Top of Page extract

Who tortures the dying? The family or the doctors?
A news report by Sophie Borland published recently in the Daily Mail discusses how hundreds of thousands of elderly patients are being forced to endure unnecessary and potentially harmful treatment at the end of their lives.
A global study, which involved 1.6 million patients across eight countries, found that families cause loved ones to suffer at the end of life by begging doctors for unnecessary treatments, including elderly patients, who are being forced to endure unnecessary and potentially harmful treatment at the end of their lives.
Up to one third are given chemotherapy, dialysis, blood transfusions or CPR in their final weeks, which are of no benefit and only serves to prolong suffering. Researchers say family members are unwilling to let loved ones go and pressurise doctors into performing ‘heroic interventions’, which denied dignified death.
A review by researchers at the University of New South Wales, in Sydney, estimates that up to 38 per cent of patients are put through unnecessary treatment at the end of their life. This includes radiotherapy, scans, resuscitation or feeding tubes which doesn’t extend their lives and only prolongs suffering.
Dr Magnolia Cardona-Morrell, whose research is published in the International Journal for Quality in Health Care, said that as a result, many patients were ending their lives in operating theatres or intensive care units rather than at home.

Bottom of Page extract

Tasks to perform:
A. List the treatments that the article on end-of-life care says up to one third of patients are given in their final weeks.
B. Copy the passage of the article on end-of-life care that begins with the words "A review by" and ends with "only prolongs suffering.".

Top of Dataset extract

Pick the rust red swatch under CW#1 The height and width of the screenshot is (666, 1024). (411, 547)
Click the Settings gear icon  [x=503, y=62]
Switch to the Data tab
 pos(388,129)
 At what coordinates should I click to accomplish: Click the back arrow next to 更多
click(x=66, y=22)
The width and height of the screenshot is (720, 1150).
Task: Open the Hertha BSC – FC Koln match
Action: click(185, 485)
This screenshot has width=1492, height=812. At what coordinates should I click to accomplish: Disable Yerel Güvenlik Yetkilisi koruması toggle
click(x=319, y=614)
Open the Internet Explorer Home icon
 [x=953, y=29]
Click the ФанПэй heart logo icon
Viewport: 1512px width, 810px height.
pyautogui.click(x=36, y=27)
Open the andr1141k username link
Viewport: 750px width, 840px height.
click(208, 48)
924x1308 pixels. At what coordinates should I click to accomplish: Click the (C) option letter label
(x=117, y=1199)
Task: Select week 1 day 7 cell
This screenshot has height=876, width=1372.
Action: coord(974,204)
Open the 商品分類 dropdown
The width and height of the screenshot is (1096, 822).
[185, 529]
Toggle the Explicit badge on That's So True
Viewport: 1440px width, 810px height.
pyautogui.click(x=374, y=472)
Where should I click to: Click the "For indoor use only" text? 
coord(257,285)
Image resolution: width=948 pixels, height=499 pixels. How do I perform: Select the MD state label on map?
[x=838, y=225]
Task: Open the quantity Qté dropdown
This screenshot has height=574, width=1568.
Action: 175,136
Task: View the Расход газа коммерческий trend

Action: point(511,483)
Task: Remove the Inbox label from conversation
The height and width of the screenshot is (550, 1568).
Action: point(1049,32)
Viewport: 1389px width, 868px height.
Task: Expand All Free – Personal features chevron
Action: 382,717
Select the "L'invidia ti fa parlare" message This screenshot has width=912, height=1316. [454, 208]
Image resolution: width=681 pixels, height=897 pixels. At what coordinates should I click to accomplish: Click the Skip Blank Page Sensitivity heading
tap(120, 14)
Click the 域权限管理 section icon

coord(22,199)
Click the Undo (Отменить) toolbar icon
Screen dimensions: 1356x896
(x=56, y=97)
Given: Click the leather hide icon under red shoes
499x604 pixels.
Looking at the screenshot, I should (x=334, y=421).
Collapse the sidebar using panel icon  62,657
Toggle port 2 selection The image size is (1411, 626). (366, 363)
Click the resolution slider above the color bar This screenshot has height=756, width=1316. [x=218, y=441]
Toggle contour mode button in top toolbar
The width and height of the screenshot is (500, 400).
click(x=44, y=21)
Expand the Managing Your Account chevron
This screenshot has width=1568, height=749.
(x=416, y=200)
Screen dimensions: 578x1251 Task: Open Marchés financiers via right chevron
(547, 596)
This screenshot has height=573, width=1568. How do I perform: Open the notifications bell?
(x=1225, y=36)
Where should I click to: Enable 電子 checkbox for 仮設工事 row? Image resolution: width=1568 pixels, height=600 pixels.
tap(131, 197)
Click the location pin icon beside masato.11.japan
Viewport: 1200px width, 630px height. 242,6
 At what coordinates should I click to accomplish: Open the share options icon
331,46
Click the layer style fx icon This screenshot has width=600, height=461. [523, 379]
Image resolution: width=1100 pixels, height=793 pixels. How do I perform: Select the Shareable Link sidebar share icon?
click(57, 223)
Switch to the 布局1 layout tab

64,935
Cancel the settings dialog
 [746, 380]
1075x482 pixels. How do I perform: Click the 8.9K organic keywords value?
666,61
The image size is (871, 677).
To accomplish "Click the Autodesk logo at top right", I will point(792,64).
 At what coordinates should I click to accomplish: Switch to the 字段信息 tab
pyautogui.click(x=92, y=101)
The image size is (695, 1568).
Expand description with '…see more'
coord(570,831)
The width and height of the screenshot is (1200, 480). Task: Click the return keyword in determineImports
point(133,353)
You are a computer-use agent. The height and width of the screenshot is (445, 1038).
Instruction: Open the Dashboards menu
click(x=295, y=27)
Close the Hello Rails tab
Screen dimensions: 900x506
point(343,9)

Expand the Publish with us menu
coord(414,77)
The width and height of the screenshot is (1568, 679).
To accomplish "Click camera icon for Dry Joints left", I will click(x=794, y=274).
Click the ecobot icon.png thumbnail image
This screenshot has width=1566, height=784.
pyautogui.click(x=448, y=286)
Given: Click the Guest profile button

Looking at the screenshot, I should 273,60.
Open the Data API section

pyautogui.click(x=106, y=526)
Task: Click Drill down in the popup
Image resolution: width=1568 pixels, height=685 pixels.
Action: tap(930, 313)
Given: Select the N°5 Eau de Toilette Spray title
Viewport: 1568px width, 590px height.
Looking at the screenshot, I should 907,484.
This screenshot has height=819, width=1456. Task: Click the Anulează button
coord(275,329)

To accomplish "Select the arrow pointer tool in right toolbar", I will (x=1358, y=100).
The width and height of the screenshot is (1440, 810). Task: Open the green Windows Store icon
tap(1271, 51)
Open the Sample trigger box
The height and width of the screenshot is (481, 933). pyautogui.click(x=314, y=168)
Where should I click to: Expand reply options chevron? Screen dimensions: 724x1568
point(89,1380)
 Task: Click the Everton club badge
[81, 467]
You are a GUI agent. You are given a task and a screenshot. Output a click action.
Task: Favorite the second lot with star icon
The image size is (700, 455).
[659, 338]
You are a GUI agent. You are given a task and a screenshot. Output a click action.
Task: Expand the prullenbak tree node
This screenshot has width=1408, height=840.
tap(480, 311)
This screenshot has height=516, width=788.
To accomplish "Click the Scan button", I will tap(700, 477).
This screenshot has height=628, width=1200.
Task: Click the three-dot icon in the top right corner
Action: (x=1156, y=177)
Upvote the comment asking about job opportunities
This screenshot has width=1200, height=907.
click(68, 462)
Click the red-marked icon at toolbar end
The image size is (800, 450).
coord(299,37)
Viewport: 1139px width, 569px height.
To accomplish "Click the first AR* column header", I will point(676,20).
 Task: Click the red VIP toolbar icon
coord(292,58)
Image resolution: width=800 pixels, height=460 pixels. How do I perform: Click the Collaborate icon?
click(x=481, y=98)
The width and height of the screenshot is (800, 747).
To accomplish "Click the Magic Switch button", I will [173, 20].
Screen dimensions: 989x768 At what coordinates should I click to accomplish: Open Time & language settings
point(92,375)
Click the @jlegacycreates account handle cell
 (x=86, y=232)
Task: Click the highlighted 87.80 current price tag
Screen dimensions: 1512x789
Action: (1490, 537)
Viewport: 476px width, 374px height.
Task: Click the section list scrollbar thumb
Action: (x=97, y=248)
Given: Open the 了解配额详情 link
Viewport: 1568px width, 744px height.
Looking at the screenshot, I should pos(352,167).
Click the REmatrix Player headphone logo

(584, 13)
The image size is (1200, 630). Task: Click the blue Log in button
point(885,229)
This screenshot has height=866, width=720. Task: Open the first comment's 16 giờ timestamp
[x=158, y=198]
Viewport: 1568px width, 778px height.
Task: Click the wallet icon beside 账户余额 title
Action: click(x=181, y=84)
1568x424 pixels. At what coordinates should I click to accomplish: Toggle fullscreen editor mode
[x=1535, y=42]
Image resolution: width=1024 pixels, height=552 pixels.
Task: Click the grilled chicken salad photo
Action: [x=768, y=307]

Bottom of Dataset extract

Solution set:
A. chemotherapy, dialysis, blood transfusions, CPR

B.
A review by researchers at the University of New South Wales, in Sydney, estimates that up to 38 per cent of patients are put through unnecessary treatment at the end of their life. This includes radiotherapy, scans, resuscitation or feeding tubes which doesn’t extend their lives and only prolongs suffering.